--- Stored rows ---
>> begin

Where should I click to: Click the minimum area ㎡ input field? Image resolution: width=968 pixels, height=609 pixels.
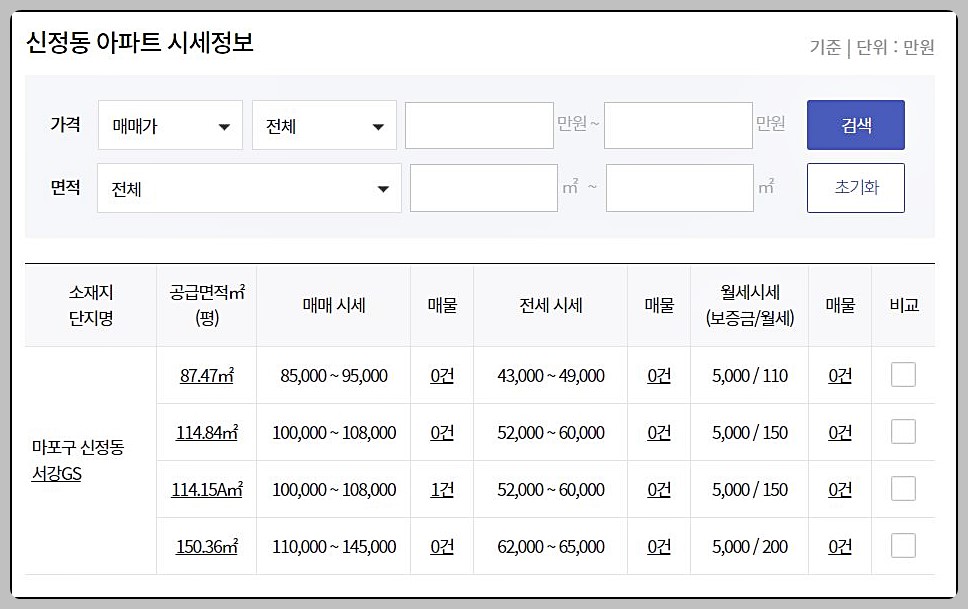click(x=484, y=188)
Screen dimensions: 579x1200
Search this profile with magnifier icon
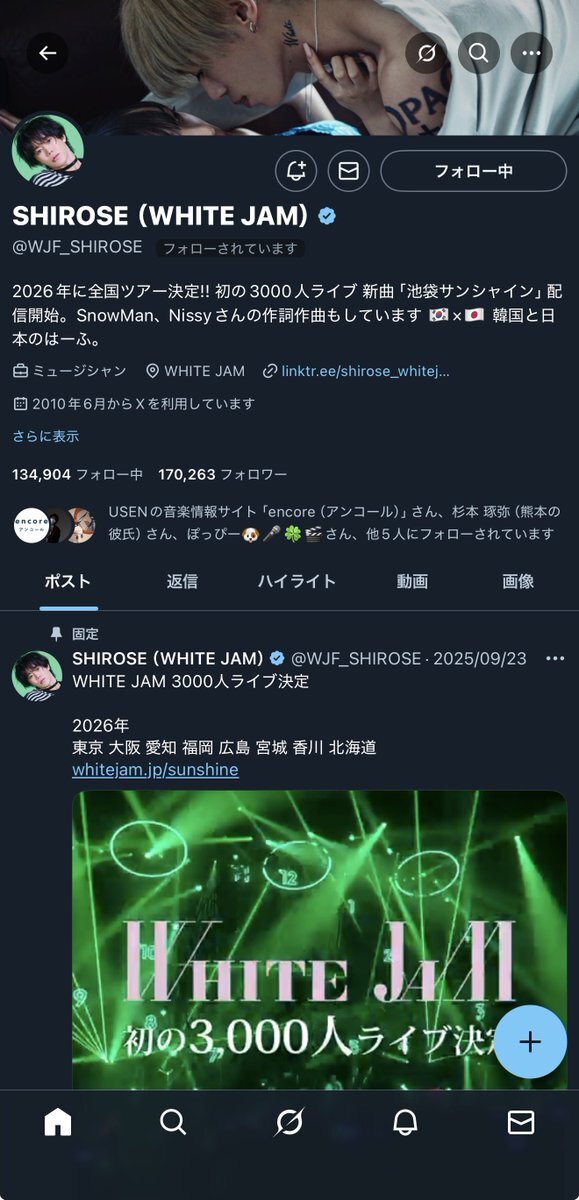(479, 53)
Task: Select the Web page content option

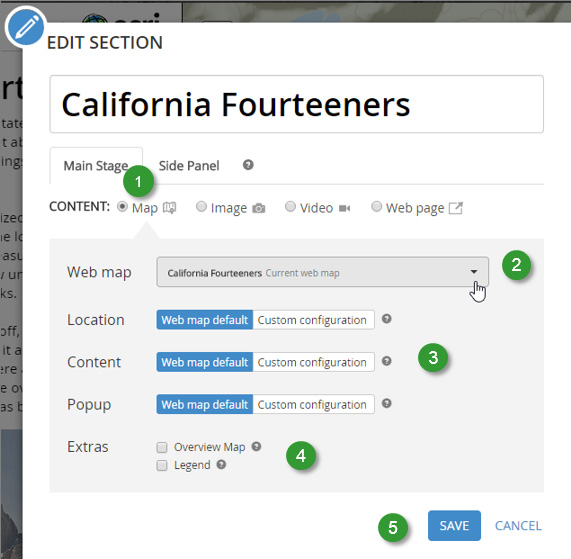Action: click(x=377, y=206)
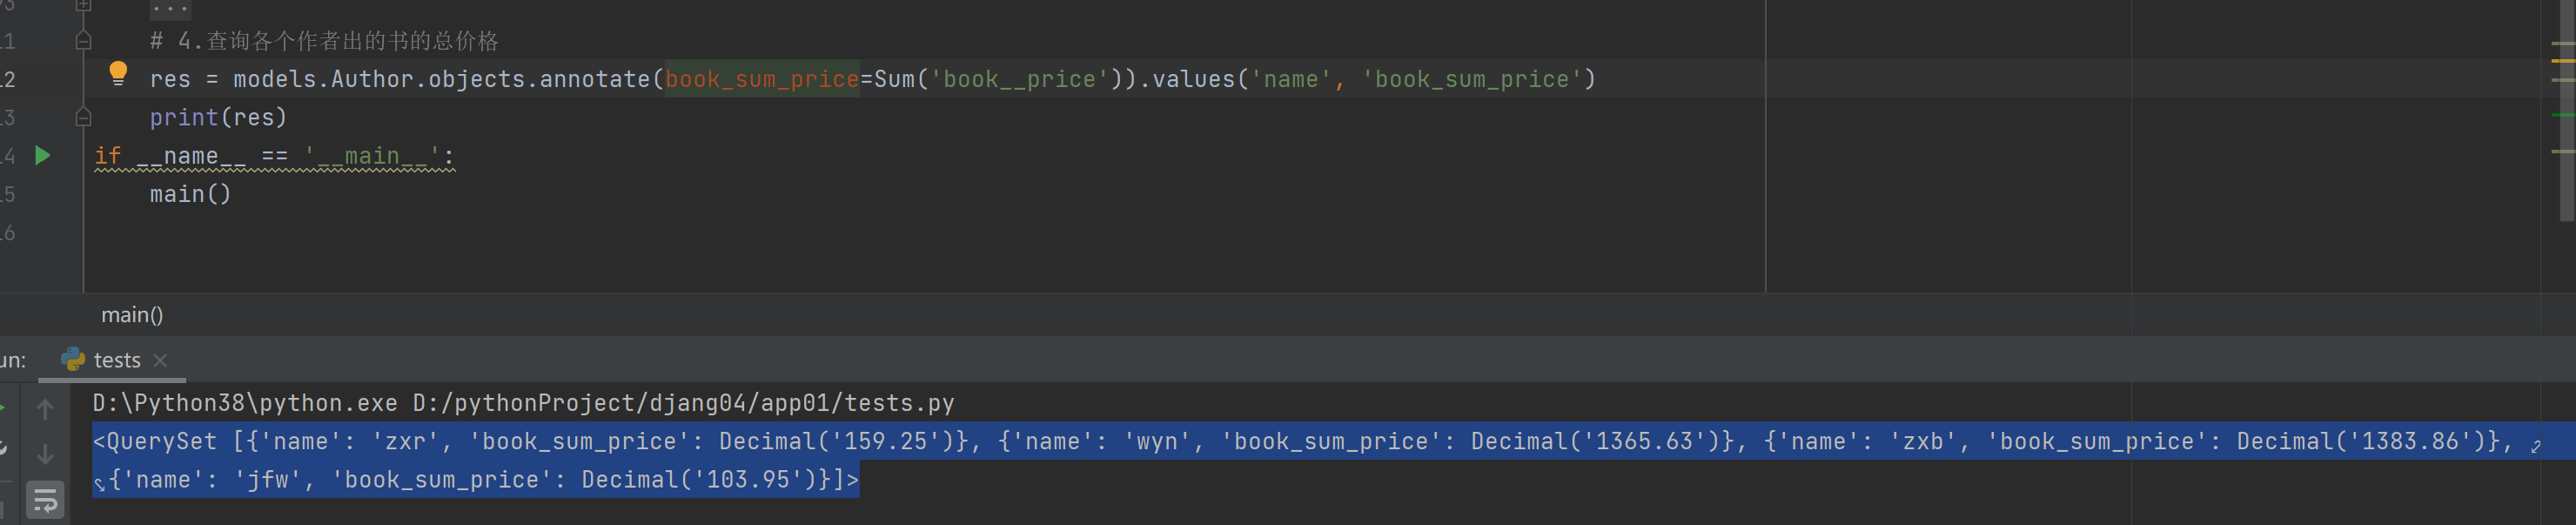Click the soft-wrap arrow at output line end
This screenshot has width=2576, height=525.
pos(2535,447)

>> end

--- Work to do ---
Recast the lines above as a Markdown table with the columns Row and Line, starting at the line containing "Screen dimensions: 579x1200" and ending at the last line, both included. Leave out blank lines and the pictures.

--- Output for this exercise ---
| Row | Line |
|---|---|
| 1 | Screen dimensions: 579x1200 |
| 2 | Search this profile with magnifier icon |
| 3 | (479, 53) |
| 4 | Task: Select the Web page content option |
| 5 | Action: click(x=377, y=206) |
| 6 | Click the soft-wrap arrow at output line end |
| 7 | This screenshot has width=2576, height=525. |
| 8 | pos(2535,447) |